McConville was indicted in May for mail and wire fraud after an I-Team investigation revealed his role in a statewide real estate scheme that ruined the credit of dozens of Bay Area investors and cost others their life savings.
"He has ruined my life," said former McConville investor Cristy Voss. "He has ruined my life and everybody involved. Absolutely."
Greene sold McConville around 100 condos in the Southern California city of Ridgecrest in 2006 -- the same year Greene made $500 million on the subprime market.
According to former investors, McConville used blank deeds provided by Greene to sell 28 of those condos at inflated prices to straw buyers who defaulted, leaving banks and taxpayers on the hook for $34 million in bad loans.

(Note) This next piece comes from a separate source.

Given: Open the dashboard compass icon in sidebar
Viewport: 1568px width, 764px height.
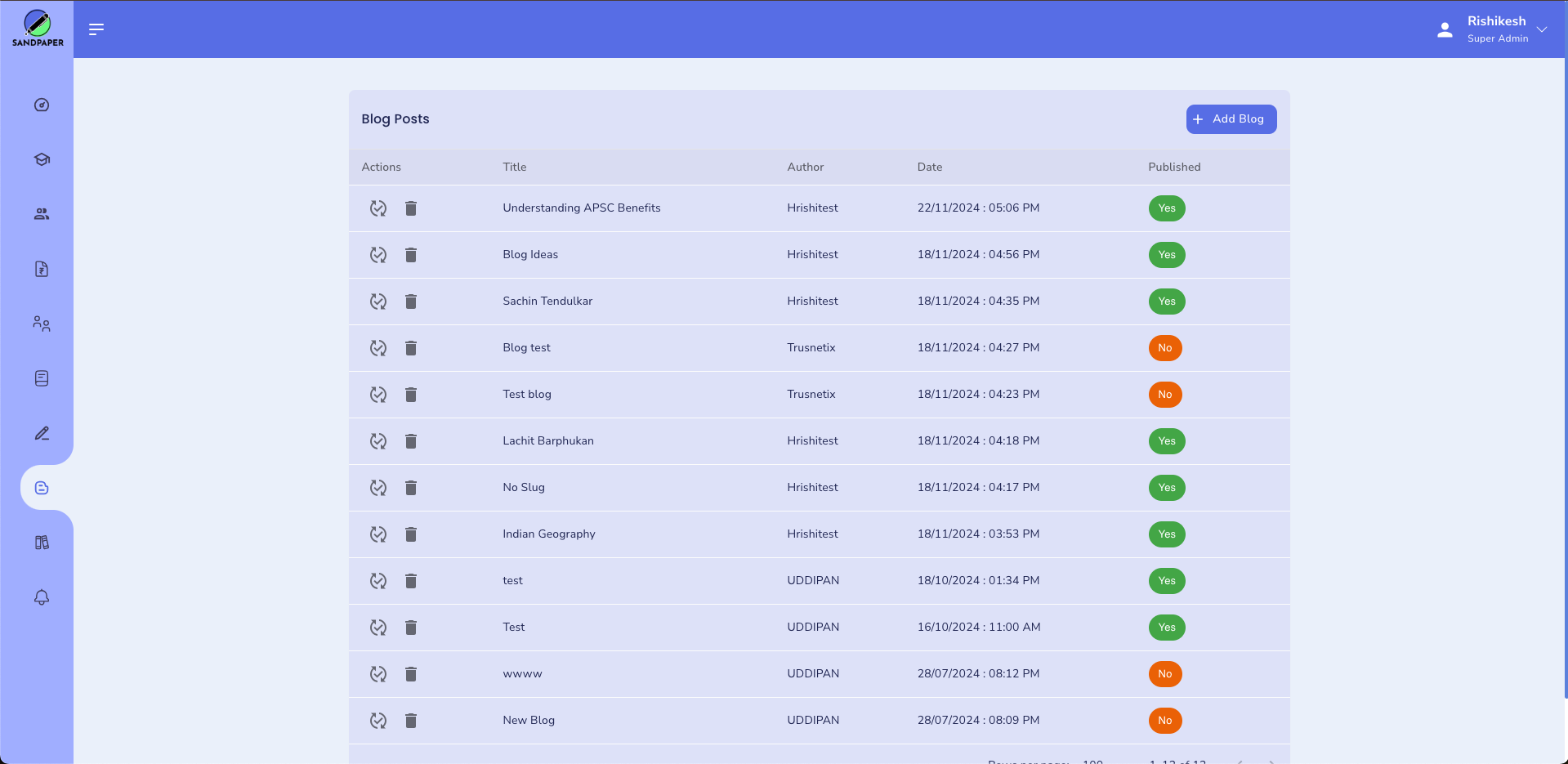Looking at the screenshot, I should [40, 105].
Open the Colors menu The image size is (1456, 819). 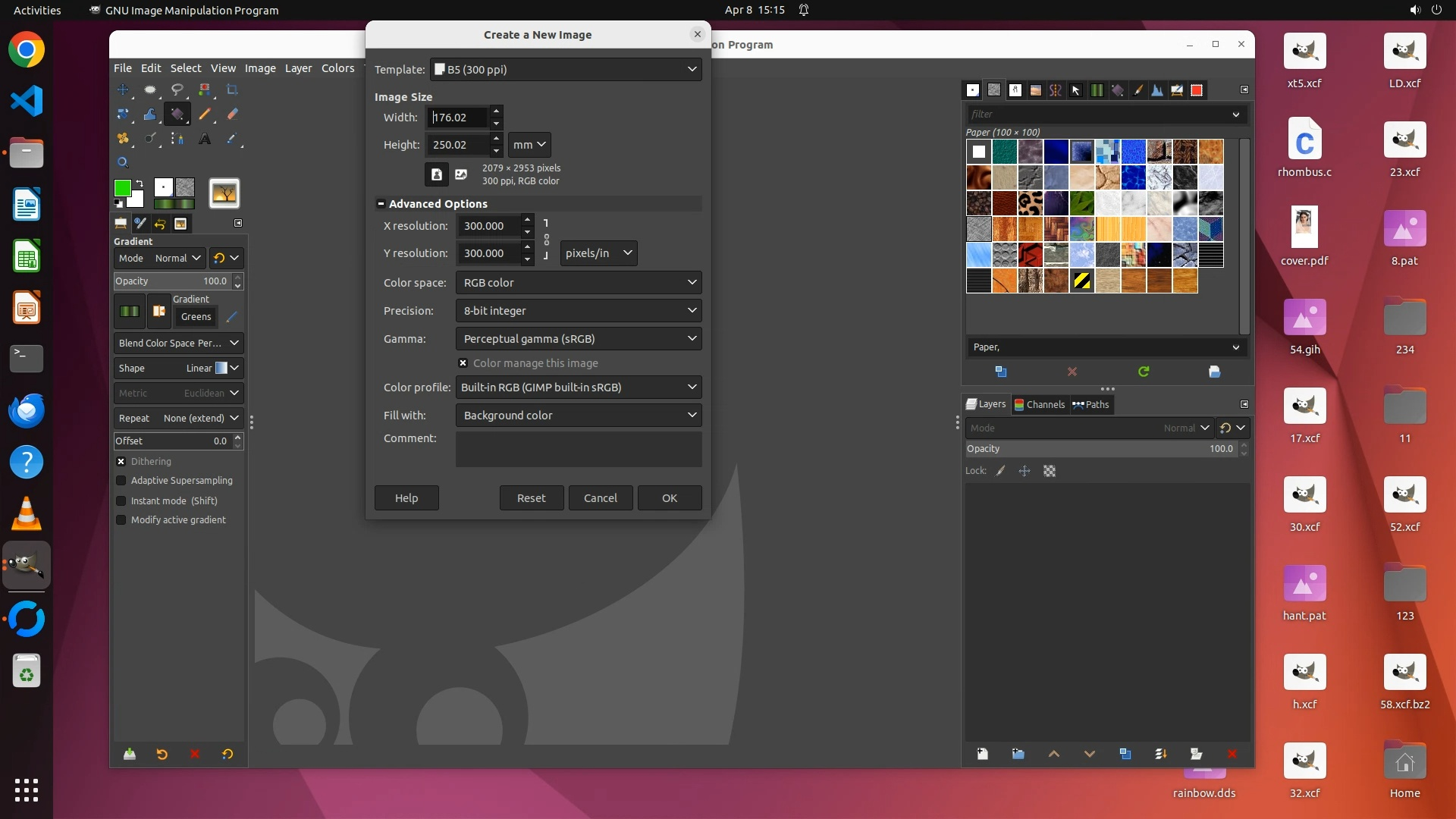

His Senate opponent, Congressman Kendrick Meek, D-Florida, raised the issue during a television debate at WKMG-TV in Orlando earlier this week.
"Mr. Greene talks about the fact he signs the front and back of a paycheck and he also signs 300 blank deeds that enabled fraud," said Meek at the debate.
Greene denies any wrongdoing. He says he regularly signs blank deeds when working through an escrow company, and that his deal with McConville was an "arm's length transaction."
"That McConville matter, this is a guy I never met," said Greene. "I sold a building through a broker, licensed real estate broker with the biggest real estate brokerage firm in the county. They're called Marcus and Millichap. They found this guy McConville. I've never met him. I've never spoken with him. I've never seen him. And so I, this is just, I'm a victim, too. I'm suing him right now because I had nothing to do with this guy."
A spokesman declined to say why Greene is suing McConville for. Greene and Meek are neck and neck in current polls. Democrats are going to cast their primary votes in just over two weeks, on the same day that McConville is scheduled to make his next appearance before a federal judge in Oakland.